Postmodern architecture also creates a semi-fantasy world. Theme parks make you feel you are in frontier days but in reality you are not. Malls make the inside feel like an old city street but it is not. Buildings are turned inside out so that you see elevators, heating ducts and beams on the outside of the walls. One doesn’t quite know what is real about this place and what is illusion.
But the most profound fusing of reality and non-reality is the electronic media. Television can present a ‘‘documentary’’ about an historical character but mix it with fictional story lines to keep interest. News, on TV and radio, is often a ‘‘commentary’’ on the way the reporter sees it. Commercials present a fantasy world as a reward for buying a product. Music videos present pain and death as a normal (but drab) part of life. Movies present cartoon characters or alien beings as real as humans. The viewers are pandered to, entertained and given what their weakest will wants. And all of this through the most amazing, exciting and creative medium this world has ever seen. If Samuel Morse could only see us now!

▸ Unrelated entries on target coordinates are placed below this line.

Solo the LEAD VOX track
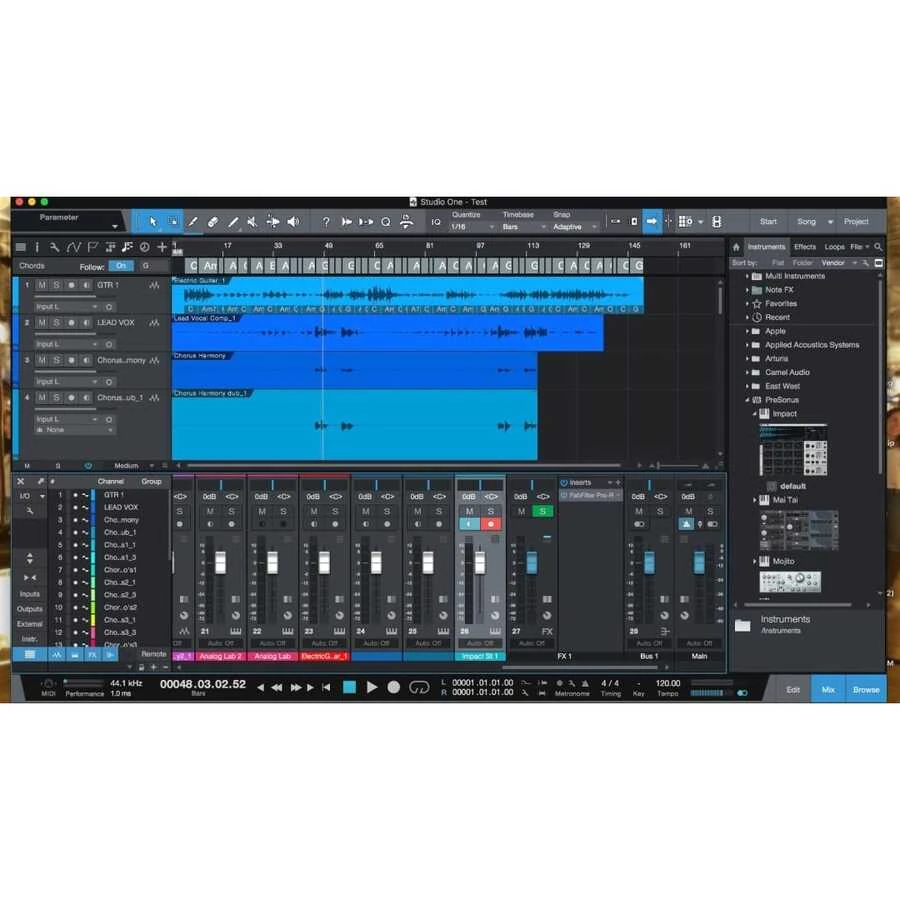 pos(56,323)
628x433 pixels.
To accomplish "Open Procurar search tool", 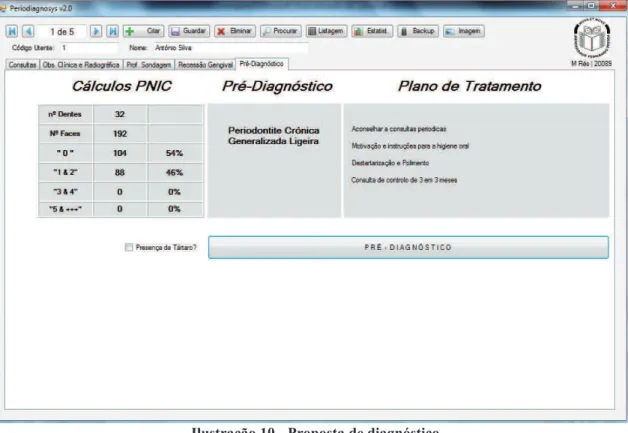I will pyautogui.click(x=281, y=31).
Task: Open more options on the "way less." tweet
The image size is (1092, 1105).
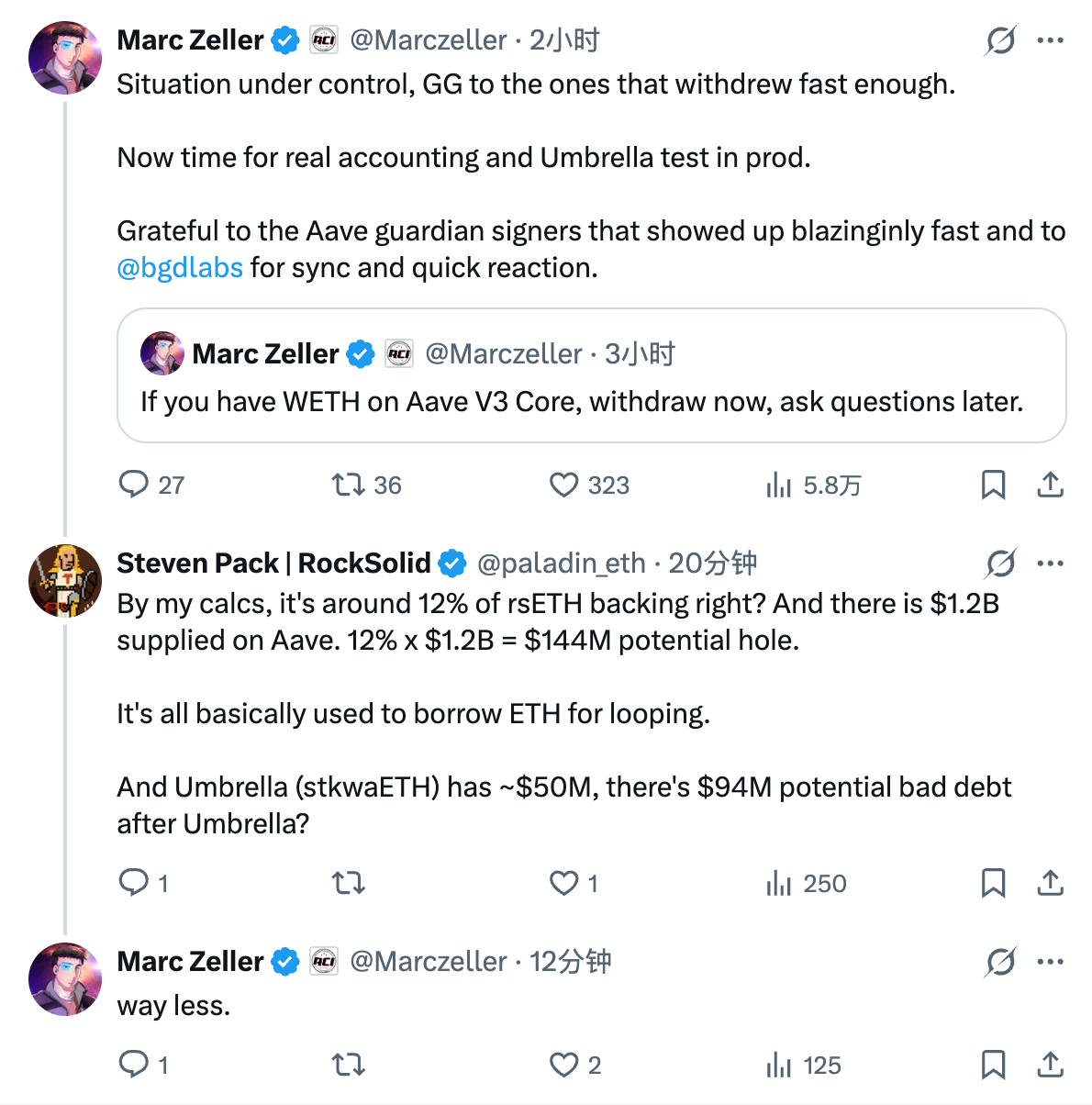Action: (1051, 961)
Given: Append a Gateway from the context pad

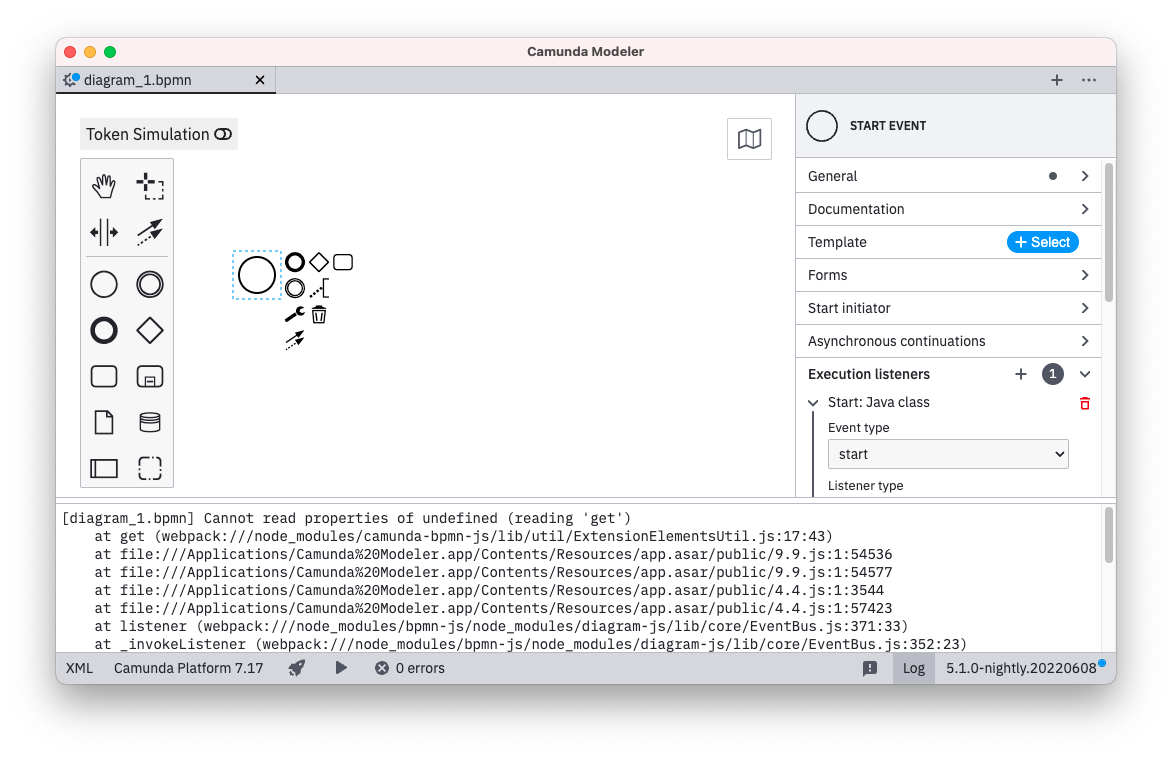Looking at the screenshot, I should 318,262.
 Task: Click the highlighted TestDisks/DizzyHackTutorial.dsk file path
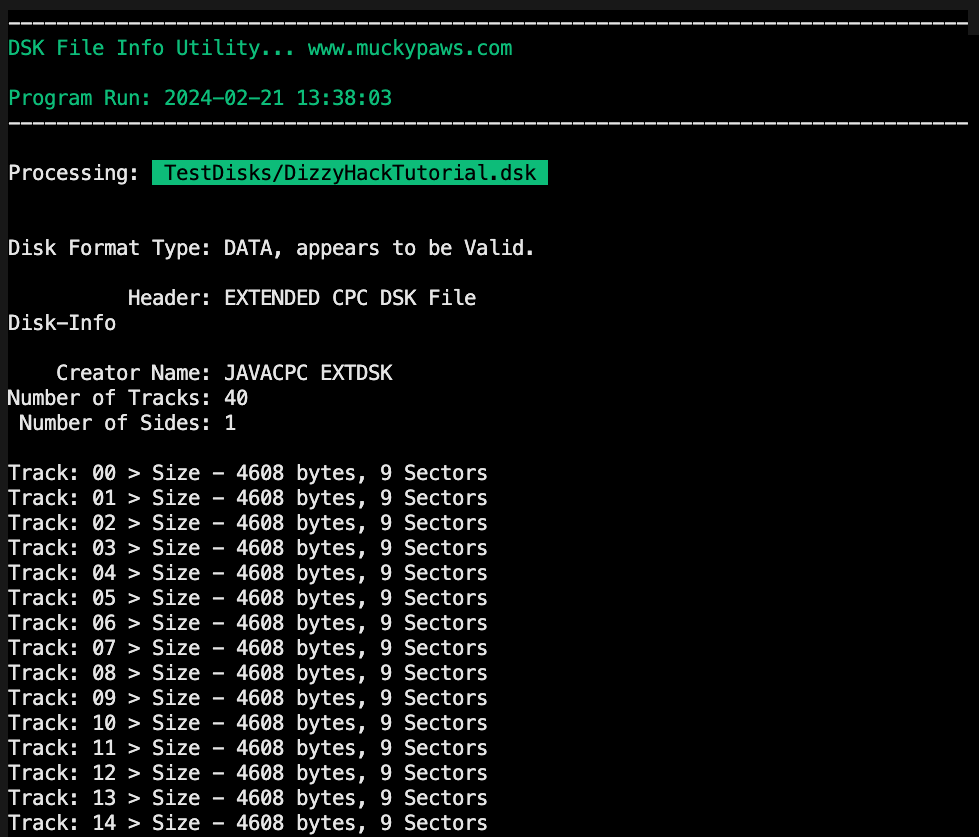click(350, 173)
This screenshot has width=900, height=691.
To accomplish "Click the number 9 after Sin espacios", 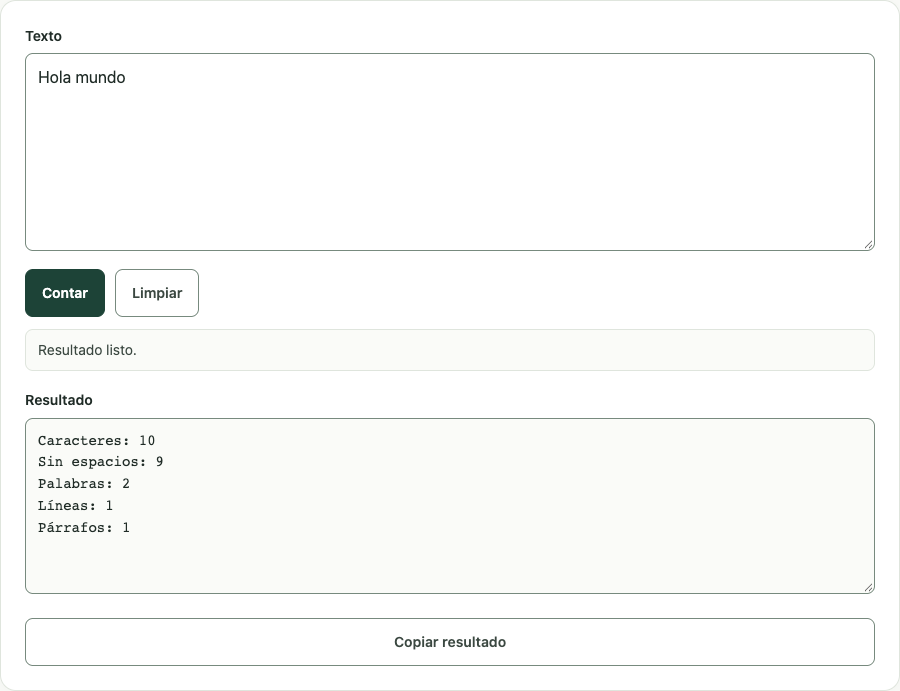I will click(x=160, y=461).
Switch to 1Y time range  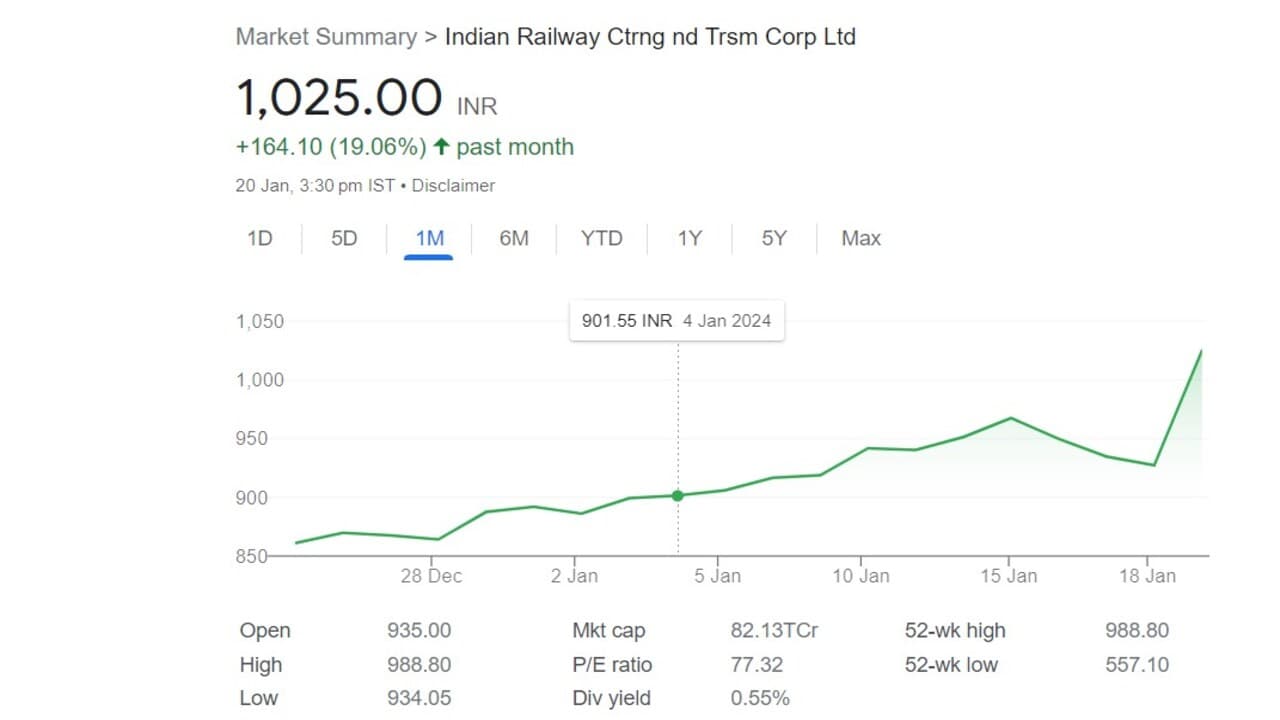point(689,238)
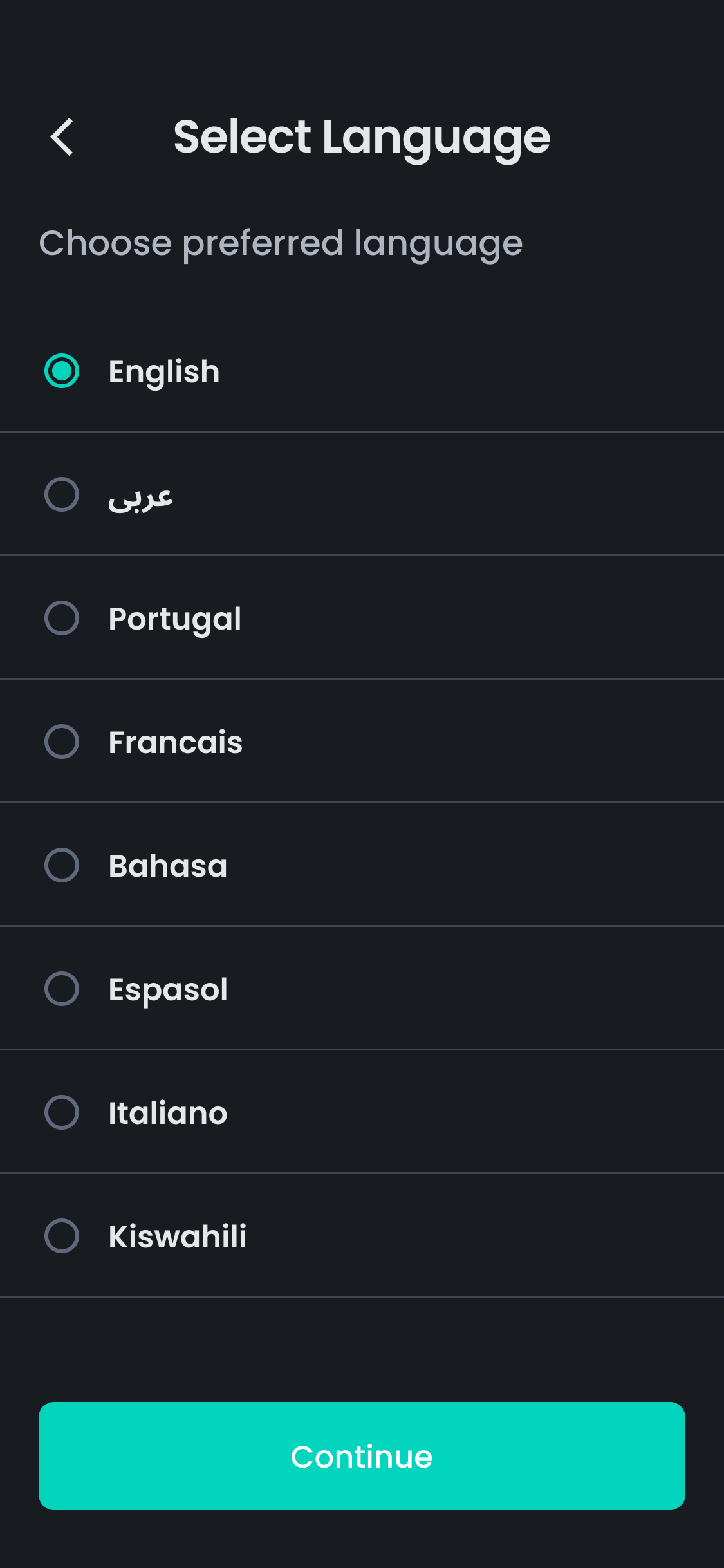
Task: Choose the Italiano radio button
Action: coord(62,1112)
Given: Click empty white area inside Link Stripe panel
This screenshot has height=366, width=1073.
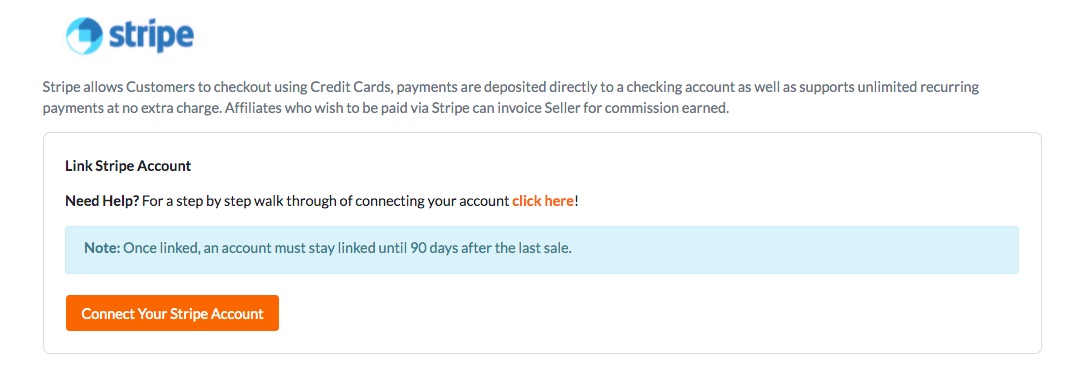Looking at the screenshot, I should 650,313.
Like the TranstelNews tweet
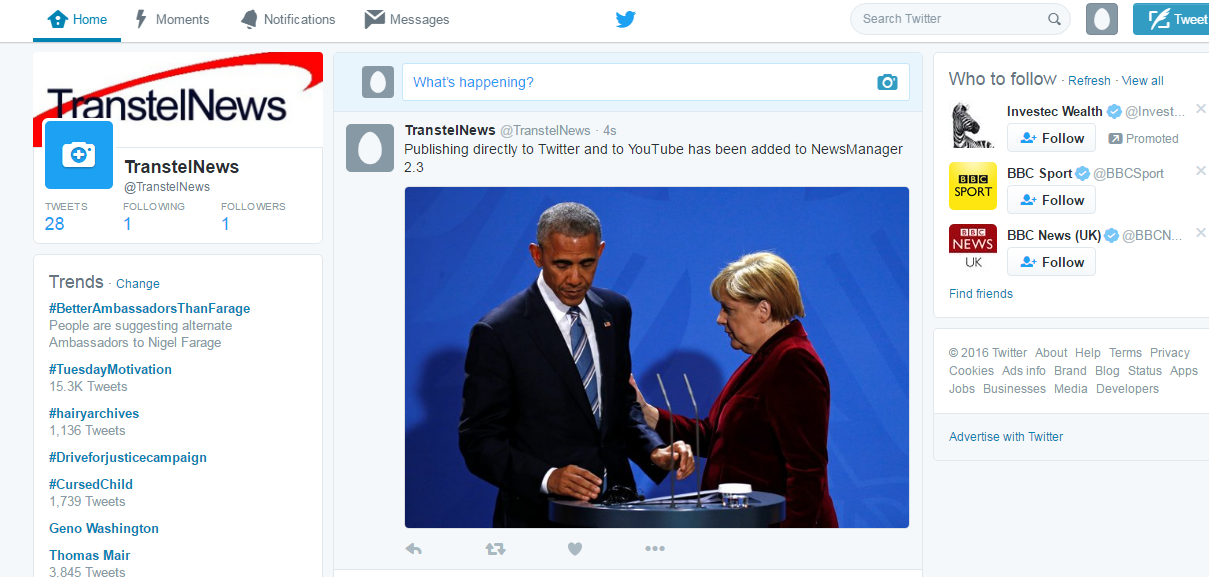The height and width of the screenshot is (577, 1209). click(x=575, y=548)
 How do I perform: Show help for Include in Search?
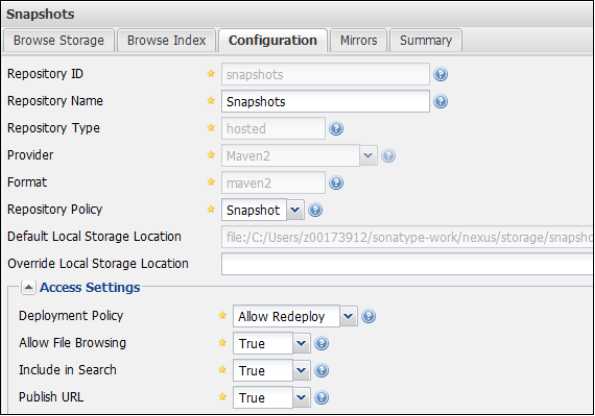(322, 370)
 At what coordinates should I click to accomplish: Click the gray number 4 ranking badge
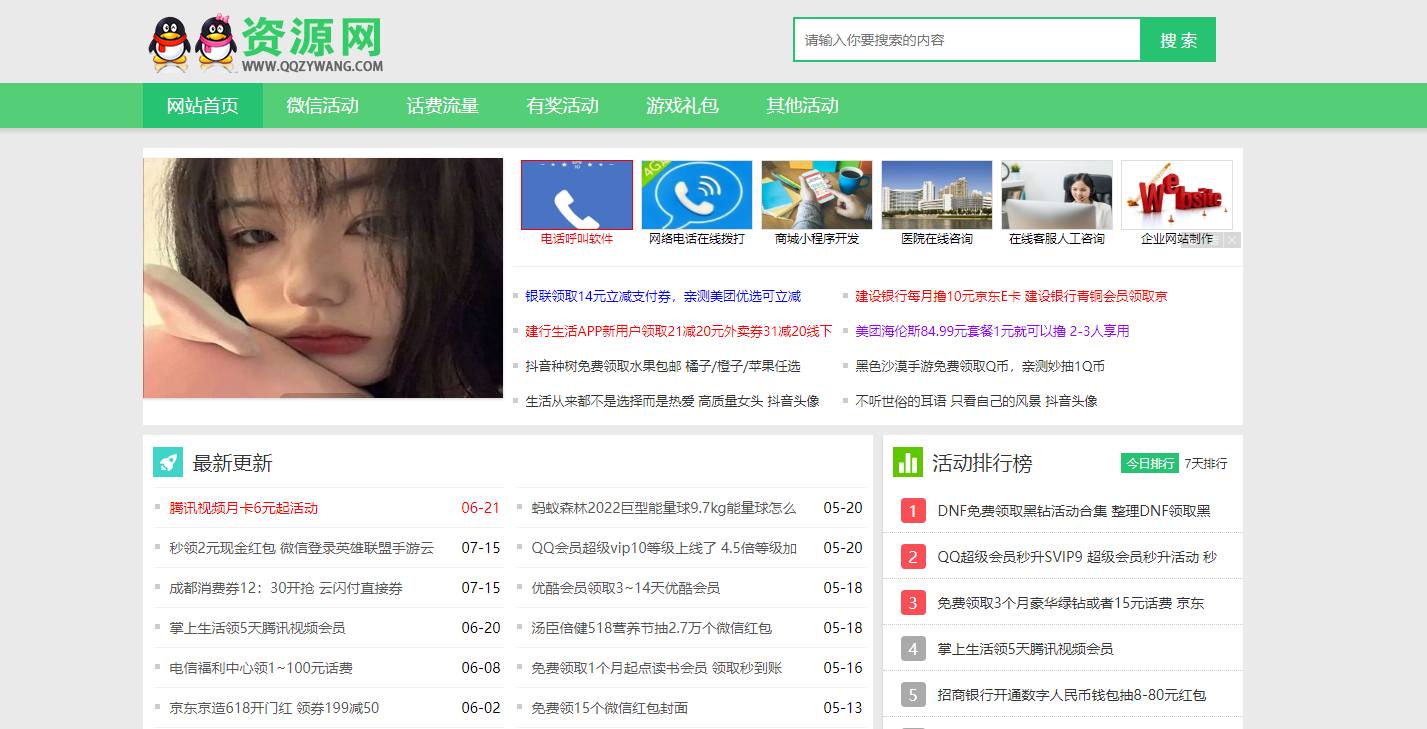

Reaching our generation for Christ will take more than merely using the art, architecture and media of the postmodern man. We must keep the proposition of God’s truth distinct from the non-reality of the world in which people live today. We cannot win postmodern man by turning the clock back because it won’t turn back. We must investigate every legitimate means the postmodern world offers us to evangelize. But we must do more than entertain and amaze. We must ask people to think.
Accepting truth is a cognitive process. If we only present Christianity as a more exciting alternative, postmodern man will readily acquiesce until the excitement wears off and then he’ll quietly vanish. Jesus offered the truth to set men free. Regardless of the mode in which it comes, if the receiver doesn’t understand it to be fact and not fiction, he is not free.